COUNCILLORS have overruled the recommendation of one of their own officials to reject a controversial housing development in Peeblesshire, writes Kenny Paterson.
Ian Brown proposed building two homes on land near his Thornbank home in the village of Broughton.
But almost three years after the application was originally submitted, SBC’s planning committee decided to side with the Scottish Environment Protection Agency (SEPA) who believed the site was at risk of flooding, instead of its flood protection engineer Duncan Morrison, who accepted the proposal.
Other concerns related to road safety, designs of the houses and impact on the historical former railway line to Peebles which runs through the site.
Tweeddale West councillor Nathaniel Buckingham said: “This site was never going to be an easy place to build houses given the geography and the proximity to the burn.

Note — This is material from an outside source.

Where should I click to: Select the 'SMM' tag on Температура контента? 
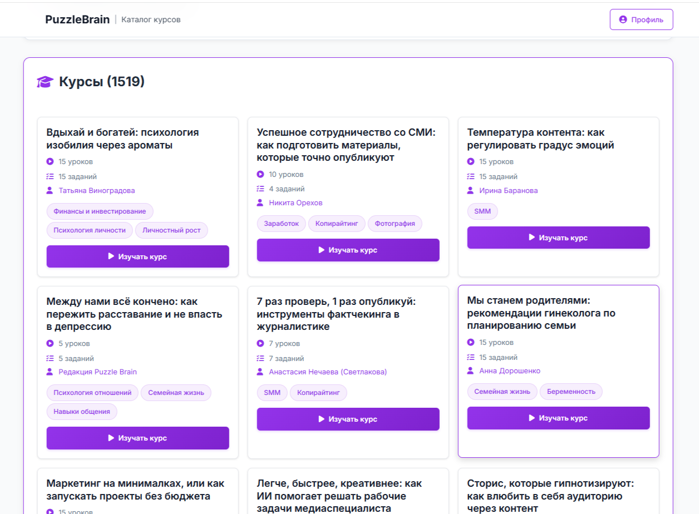pyautogui.click(x=483, y=211)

“Whilst a considerable engineering effort had been made to overcome the inherent difficulties, the committee was not convinced that the disturbance to the flood plain would not impact other houses nearby – SEPA continued to object on this point.

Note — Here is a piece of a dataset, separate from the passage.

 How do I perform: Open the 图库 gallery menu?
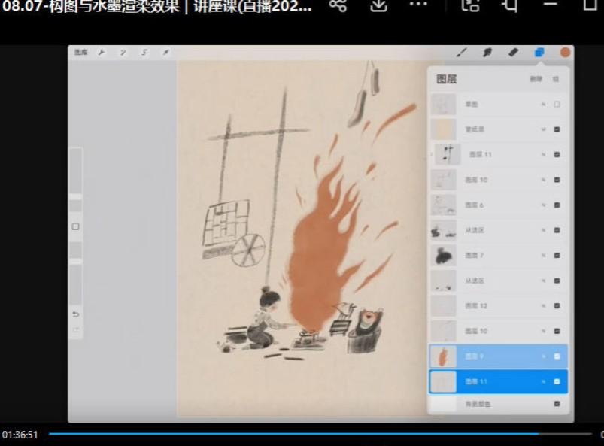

“Also the tricky junction with the main road and the rather bland designs added to the committee rejecting the proposals.”

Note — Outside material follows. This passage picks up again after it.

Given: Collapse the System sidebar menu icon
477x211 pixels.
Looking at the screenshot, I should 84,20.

Initially, SEPA did not object to the application having based its verdict on inaccurate figures surrounding the shape and features of the land.
A SEPA spokesman said: “Once we had received corrected topographic information, it became clear that the site of the planning application was at risk of flooding and furthermore the mitigation proposed to reduce this risk was likely to increase flood risk to nearby housing.”
Among 25 objections made to the proposal was one from Lord Stewartby, the former Conservative MP who lives in the village. Writing to SBC, he said: “My wife and I remain of the view that there should be a presumption against development on the railway line.”
Upper Tweed Railway Paths group, who hope to create a multi-use track on old lines in the area, also feared the development would affect a key bridge on the former train route.
And Upper Tweed Community Council added its voice to the dissenters, with its concerns based on access to the site from the A701.
Chairman Christopher Lewin wrote: “Larger delivery vehicles (both during construction and later) would have to be parked on the main road, particularly during icy weather when the steep ramp to and from the site would be difficult to negotiate.
“Other vehicles approaching from the north and wanting to overtake the parked vehicle would then not be able to see oncoming traffic.”